What this task involves:
What you return must be an exact copy of the lines in the listing below between the line holding "510x266 pixels. Task: Click" and the line holding "Viewport: 845px width, 207px height.", inclusive, and nothing more.

Given records:
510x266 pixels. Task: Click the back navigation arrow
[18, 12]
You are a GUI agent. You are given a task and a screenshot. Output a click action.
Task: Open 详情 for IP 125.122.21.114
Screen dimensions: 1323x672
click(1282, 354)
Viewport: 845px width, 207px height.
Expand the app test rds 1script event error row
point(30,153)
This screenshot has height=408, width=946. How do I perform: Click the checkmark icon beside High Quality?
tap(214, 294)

* * *

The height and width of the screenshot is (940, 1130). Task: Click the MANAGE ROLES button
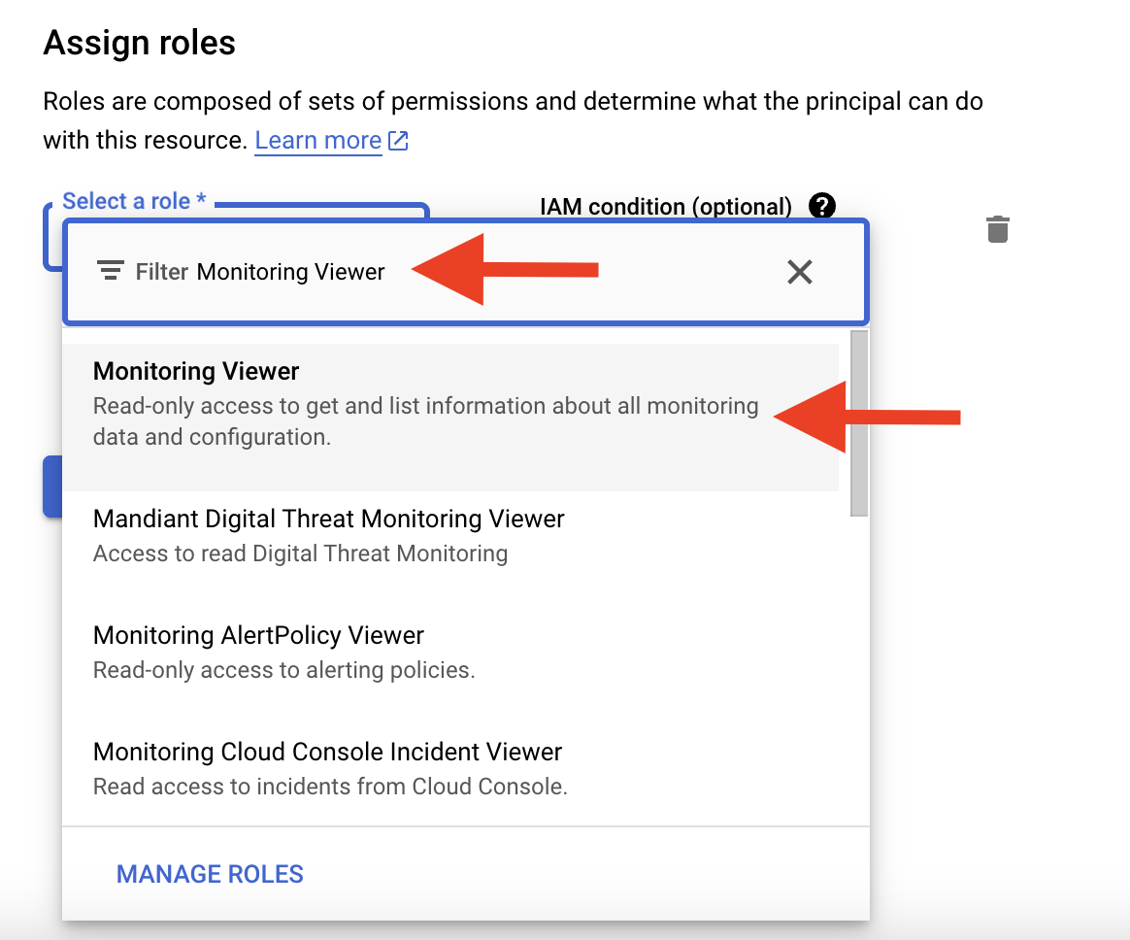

Result:
510x266 pixels. Task: Click the back navigation arrow
[18, 12]
You are a GUI agent. You are given a task and a screenshot. Output a click action.
Task: Open 详情 for IP 125.122.21.114
Screen dimensions: 1323x672
click(1282, 354)
Viewport: 845px width, 207px height.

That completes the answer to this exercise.